◆ Task instructions
Among the entries below, count each line holding the word "taskbar". Write only the number.

◆ Extracted information
○ ○ ○ ○ ○
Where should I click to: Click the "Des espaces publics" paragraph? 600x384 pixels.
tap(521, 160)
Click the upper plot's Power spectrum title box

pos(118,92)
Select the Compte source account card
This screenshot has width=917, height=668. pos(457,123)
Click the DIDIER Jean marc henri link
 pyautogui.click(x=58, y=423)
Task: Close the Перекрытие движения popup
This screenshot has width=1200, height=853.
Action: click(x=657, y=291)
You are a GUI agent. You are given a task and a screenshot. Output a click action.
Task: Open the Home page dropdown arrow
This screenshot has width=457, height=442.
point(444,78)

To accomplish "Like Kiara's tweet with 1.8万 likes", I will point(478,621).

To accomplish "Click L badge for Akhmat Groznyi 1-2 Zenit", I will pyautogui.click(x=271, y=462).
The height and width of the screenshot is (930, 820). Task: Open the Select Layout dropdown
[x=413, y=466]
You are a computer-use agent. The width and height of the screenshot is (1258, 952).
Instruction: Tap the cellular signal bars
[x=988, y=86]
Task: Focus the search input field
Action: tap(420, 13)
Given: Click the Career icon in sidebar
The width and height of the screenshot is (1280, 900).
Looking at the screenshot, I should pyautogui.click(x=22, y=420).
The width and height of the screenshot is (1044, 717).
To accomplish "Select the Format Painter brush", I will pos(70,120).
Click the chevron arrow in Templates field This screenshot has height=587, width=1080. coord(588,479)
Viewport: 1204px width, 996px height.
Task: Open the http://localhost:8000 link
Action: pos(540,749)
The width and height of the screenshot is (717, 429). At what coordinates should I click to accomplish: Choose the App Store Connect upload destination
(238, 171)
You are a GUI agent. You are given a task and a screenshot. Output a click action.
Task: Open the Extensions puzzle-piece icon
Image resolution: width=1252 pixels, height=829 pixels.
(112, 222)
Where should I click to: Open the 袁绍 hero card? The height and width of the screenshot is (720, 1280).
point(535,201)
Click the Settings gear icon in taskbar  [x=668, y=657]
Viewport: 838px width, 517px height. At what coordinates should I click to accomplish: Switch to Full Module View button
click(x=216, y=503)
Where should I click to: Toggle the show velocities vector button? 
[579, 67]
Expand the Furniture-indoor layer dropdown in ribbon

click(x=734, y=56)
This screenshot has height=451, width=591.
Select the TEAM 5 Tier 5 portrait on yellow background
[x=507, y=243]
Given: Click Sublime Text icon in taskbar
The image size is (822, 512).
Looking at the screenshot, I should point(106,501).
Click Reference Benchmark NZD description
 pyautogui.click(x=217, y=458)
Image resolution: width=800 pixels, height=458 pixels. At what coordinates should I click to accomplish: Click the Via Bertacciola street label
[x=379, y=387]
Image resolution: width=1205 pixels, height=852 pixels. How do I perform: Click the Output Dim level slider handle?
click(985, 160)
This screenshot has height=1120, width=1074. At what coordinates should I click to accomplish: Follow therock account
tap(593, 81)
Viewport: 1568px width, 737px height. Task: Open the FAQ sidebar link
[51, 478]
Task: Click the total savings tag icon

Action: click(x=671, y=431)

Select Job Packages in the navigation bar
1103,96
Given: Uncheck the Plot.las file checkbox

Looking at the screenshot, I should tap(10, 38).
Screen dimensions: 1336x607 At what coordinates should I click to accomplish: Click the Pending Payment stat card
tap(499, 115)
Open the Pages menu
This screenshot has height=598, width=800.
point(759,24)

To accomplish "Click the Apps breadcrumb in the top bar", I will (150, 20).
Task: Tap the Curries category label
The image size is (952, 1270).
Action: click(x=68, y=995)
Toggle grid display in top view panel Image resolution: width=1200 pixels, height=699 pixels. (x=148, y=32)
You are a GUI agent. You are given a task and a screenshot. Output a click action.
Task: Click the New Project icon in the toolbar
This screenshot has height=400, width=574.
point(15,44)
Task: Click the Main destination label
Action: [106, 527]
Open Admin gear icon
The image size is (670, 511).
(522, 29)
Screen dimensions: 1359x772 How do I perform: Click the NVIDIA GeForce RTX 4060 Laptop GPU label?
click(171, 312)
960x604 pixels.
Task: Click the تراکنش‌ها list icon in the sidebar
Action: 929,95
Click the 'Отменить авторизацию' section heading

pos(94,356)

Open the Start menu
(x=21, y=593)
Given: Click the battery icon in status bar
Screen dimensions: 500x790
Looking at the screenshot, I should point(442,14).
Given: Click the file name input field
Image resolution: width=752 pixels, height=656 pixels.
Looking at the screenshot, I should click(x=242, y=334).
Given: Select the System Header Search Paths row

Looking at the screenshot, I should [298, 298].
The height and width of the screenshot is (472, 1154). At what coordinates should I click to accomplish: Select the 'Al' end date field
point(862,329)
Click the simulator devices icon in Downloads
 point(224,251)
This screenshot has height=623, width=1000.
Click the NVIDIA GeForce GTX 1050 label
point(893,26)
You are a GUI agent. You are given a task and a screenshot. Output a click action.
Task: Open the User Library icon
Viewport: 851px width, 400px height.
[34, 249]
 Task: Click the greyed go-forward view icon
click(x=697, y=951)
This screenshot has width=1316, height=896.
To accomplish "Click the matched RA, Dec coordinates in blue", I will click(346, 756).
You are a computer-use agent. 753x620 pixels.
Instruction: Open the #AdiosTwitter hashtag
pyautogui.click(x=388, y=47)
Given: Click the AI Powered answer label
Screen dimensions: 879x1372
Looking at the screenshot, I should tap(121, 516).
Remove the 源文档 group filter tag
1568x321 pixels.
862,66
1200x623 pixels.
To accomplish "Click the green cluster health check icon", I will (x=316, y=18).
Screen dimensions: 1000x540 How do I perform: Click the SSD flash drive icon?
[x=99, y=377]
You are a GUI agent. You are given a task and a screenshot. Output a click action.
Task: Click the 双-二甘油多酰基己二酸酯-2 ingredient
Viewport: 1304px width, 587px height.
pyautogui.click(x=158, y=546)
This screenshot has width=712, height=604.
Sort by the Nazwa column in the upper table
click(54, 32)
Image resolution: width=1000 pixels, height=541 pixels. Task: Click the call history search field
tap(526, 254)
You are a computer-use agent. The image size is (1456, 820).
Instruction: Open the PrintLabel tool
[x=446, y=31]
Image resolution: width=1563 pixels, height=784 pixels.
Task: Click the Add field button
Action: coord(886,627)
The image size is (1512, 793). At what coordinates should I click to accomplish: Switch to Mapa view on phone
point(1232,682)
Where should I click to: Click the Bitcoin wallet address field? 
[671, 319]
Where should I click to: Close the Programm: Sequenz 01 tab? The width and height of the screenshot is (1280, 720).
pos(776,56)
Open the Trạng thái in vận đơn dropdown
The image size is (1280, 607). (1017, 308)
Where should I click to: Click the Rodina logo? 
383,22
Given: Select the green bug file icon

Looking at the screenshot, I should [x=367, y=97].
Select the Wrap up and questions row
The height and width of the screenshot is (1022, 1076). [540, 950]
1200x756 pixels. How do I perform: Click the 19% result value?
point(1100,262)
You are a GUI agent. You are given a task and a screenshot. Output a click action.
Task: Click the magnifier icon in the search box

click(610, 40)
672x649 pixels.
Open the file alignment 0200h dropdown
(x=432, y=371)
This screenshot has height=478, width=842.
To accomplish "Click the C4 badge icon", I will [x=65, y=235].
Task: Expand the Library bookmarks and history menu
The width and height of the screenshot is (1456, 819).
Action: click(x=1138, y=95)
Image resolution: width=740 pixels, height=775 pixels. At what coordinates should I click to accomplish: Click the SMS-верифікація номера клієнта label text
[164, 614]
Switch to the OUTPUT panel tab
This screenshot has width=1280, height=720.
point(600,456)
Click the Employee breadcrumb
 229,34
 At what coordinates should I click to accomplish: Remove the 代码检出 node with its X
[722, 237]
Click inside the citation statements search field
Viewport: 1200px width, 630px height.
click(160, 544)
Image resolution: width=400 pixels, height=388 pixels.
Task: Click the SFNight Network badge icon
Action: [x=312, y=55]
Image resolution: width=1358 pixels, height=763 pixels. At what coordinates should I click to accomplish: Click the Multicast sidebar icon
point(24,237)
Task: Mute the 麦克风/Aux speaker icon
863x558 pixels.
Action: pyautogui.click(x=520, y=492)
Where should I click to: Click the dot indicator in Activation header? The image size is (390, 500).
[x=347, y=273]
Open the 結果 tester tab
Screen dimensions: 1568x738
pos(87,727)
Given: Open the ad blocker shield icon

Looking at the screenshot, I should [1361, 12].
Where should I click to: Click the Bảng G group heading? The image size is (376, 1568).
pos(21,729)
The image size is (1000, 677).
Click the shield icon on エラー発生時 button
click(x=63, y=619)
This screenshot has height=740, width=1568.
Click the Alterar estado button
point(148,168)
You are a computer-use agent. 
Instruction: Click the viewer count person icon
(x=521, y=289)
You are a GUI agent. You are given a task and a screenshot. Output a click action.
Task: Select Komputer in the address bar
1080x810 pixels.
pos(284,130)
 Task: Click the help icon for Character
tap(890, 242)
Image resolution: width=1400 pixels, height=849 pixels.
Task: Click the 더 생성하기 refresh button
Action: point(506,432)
○ ○ ○ ○ ○
◆ Final answer
2